EXERCISES TO COMPLETE:
(1) In the article on parental survival mode, how often does something throw the household into survival mode?
(2) Quote a passage from the article on parental survival mode, beginning at the words "Everything just felt" and stopping after the words "survival mode again.".

*** PAGE EXTRACT ***

How to Get Out of Parental Survival Mode

Heather Riggleman

Everything just felt “off.” I woke up instantly anxious, and irritable. I couldn’t put my finger on it as I frantically rushed to get the kids out the door and myself off to work. Later when everyone got home, chaos ensued. But then I realized what it was. I was in parental survival mode again.

Every few months something sends a shock through our household that throws us into survival mode. If your family is anything like mine, you're constantly juggling a dozen moving parts. And it only takes a slight deviation from normal for all the pieces to slip from your hands and shatter on the ground: One of your kids gets in trouble at school, gets sick, or possibly worse—you’re sick. Life can be overwhelming; we feel like we are out of control. We definitely aren’t thriving at those points, we are just hanging on, trying to survive.

*** ROWS ***

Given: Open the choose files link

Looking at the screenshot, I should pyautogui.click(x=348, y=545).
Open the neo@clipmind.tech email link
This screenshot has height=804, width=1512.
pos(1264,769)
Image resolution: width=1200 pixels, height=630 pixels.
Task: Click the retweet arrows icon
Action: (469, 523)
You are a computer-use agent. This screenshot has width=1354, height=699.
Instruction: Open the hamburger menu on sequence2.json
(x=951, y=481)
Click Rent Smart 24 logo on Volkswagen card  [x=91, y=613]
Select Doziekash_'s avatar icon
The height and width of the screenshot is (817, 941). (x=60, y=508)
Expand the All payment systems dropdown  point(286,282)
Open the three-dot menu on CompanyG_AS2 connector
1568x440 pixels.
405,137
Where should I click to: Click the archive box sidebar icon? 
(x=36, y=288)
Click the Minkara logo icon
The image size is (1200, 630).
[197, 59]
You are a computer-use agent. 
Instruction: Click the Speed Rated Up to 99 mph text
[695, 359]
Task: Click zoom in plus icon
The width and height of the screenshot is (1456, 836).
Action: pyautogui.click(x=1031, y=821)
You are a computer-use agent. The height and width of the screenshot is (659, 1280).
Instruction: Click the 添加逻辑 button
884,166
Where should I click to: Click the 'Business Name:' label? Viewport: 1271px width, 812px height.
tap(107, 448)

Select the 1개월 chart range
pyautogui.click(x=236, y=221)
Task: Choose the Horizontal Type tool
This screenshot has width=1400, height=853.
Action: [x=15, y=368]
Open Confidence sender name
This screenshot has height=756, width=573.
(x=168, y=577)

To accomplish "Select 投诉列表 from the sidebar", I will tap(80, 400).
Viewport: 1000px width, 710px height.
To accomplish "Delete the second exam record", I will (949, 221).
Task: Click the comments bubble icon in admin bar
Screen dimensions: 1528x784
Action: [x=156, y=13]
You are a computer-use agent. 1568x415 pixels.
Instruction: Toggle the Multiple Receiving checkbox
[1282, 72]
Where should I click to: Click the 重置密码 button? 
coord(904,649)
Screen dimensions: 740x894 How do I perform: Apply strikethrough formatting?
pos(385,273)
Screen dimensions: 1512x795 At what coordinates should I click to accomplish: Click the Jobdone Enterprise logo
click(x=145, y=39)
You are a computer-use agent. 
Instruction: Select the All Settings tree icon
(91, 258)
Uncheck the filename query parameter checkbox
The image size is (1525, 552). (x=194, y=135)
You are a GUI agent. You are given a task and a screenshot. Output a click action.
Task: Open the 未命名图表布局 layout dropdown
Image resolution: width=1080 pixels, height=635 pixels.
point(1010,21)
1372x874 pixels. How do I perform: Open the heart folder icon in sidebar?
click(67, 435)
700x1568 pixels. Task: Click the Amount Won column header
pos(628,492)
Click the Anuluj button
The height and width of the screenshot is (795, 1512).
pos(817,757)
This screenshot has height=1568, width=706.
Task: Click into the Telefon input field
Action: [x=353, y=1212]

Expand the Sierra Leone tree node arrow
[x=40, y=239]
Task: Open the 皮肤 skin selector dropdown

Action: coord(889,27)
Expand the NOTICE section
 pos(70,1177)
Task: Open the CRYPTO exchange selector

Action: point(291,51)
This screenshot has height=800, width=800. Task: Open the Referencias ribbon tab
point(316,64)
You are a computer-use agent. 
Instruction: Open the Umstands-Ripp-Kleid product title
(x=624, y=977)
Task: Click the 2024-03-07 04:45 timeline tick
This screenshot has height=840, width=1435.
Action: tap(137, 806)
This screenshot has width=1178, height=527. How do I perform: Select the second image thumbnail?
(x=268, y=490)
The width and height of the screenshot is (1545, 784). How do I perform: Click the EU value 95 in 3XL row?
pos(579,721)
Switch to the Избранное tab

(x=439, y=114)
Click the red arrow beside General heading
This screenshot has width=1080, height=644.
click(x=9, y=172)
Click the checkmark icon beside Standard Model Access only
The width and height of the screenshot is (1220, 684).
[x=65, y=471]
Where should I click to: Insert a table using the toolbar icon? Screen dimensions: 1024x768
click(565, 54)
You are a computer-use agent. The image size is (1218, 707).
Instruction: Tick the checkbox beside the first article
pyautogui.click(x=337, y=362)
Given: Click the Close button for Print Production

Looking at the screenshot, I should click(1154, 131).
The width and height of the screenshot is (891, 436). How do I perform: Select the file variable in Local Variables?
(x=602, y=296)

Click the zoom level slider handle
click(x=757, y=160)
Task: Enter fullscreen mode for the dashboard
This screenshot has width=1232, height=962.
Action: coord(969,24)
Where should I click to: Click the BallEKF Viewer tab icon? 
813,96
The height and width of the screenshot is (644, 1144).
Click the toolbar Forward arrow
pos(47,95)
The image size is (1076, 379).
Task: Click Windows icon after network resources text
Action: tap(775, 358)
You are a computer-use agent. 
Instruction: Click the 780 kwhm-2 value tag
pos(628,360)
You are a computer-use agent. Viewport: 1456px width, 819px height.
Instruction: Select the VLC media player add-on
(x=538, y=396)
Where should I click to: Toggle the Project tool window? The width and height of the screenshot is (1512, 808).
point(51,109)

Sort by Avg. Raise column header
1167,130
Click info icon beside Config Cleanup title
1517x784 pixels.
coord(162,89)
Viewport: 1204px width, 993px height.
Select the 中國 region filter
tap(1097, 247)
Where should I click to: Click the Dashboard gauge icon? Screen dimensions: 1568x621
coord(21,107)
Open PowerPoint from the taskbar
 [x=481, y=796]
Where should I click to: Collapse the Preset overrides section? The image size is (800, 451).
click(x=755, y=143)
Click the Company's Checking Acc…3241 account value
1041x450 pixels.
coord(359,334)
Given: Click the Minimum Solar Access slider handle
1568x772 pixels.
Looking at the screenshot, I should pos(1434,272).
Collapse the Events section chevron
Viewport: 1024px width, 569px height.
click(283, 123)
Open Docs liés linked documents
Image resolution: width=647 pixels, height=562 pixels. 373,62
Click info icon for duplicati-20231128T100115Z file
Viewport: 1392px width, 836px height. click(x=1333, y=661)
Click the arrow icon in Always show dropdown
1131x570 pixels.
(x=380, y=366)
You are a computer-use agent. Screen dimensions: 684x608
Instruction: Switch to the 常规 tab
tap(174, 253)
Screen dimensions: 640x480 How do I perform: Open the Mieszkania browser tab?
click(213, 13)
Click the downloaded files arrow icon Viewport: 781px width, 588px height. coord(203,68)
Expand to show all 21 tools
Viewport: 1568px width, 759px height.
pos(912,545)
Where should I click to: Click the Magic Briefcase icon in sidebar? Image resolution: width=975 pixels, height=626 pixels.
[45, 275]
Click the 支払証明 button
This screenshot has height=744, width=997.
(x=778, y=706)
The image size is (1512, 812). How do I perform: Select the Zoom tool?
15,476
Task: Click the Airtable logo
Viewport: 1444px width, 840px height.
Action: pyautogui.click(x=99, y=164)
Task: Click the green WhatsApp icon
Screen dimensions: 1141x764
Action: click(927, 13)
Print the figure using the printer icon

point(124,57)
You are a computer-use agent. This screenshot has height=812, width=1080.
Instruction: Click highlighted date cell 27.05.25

***

ANSWERS PER TASK:
(1) Every few months.

(2)
Everything just felt “off.” I woke up instantly anxious, and irritable. I couldn’t put my finger on it as I frantically rushed to get the kids out the door and myself off to work. Later when everyone got home, chaos ensued. But then I realized what it was. I was in parental survival mode again.